Squeeze testing is the capacity planning exercise of trying to see how much performance you can squeeze out of a service, usually by gradually increasing the amount of traffic it receives and how much it can handle before exhausting its resources. In the scenario of an established cluster this is often hard to do as we can’t arbitrarily add more traffic to the site. That’s why we turned the opposite dial and removed resources (i.e. servers) from a cluster until the cluster (almost) started to not serve in an appropriate manner anymore.

So for our web and api clusters this meant removing nodes from the serving pools until they drop to about 25% idle CPU and noting the number of requests per second they are serving at this point. 20% idle CPU is a threshold on those tiers where we start to see performance decrease due to the rest of the CPU time being used for tasks like context switching and other non application workloads. That means stopping at 25% gives us headroom for some variance in this type of testing and also means we weren’t hurting actual site performance while doing the squeeze testing.

Now that we got the number of requests per second we could process based on the performance score, the only thing we were missing was knowing how much traffic we expect to see in the coming months. This meant in the past – as mentioned above – that we would download timeseries data from Ganglia for requests per second for each cluster for every datacenter we had nodes in. Then that data needed to be combined to get the total sum of requests we have been serving. Then we would take that data and stick it into Excel and try a couple of Excel’s curve fitting algorithms, see which looked best and take the forecasting results based on fit. We have also used R or python for that task in previous years. But it was always a very handcrafted and manual process.

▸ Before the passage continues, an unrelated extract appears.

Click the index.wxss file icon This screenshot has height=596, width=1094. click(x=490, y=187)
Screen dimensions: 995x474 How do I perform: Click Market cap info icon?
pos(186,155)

So this time around we wrote a tool to do all this work for us called “Ausblick”. It’s based on Facebook’s prophet and automatically pulls in data from Ganglia based on host and metric regexes, combines the data for each datacenter and then runs forecasting on the timeseries and shows us a nice plot for it. We can also give it a base value and list of hosts with perfscores and ausblick will draw the current capacity of the cluster into the plot as a horizontal red line. Ausblick runs in our Kubernetes cluster and all interactions with the tool are happening through its REST API and an example request looks like this:

% cat conapi.json
{ "title": "conapi cluster",
  "hostregex": "^conapi*",
  "metricsregex": "^apache_requests_per_second",
  "datacenters": ["dc1","dc2"],
  "rpsscore": 9.5,
  "hosts": [
    ["conapi-server01.dc1.etsy.com", 46.4],
    ["conapi-server02.dc1.etsy.com", 46.4],
    ["conapi-server03.dc2.etsy.com", 46.4],
    ["conapi-server04.dc1.etsy.com", 27.6],
    ["conapi-server05.dc2.etsy.com", 46.4],
    ["conapi-server06.dc2.etsy.com", 27.6],
    ["conapi-server06.dc1.etsy.com", 46.4]
  ]
}
% curl -X POST http://ausblick.etsycorp.com/plan -d @conapi.json --header "Content-Type: application/json"
{"plot_url": "/static/conapi_cluster.png"}%

In addition to this API we wrote an integration for our Slack bot to easily generate a new forecast based on current data.

Ausblick Slack integration

And to finish this off with a bunch of graphs, here is what the current forecasting looks like for some of our internal api tiers, that are backing etsy.com:

Ausblick forecast for conapi cluster

Ausblick forecast for compapi cluster

Ausblick has allowed us to democratize the process of capacity forecasting to a large extent and given us the ability to redo forecasting estimates at will. We used this process successfully for last year’s Slush and are in the process of adapting it to our cloud infrastructure after our recent migration of the main etsy.com components to GCP.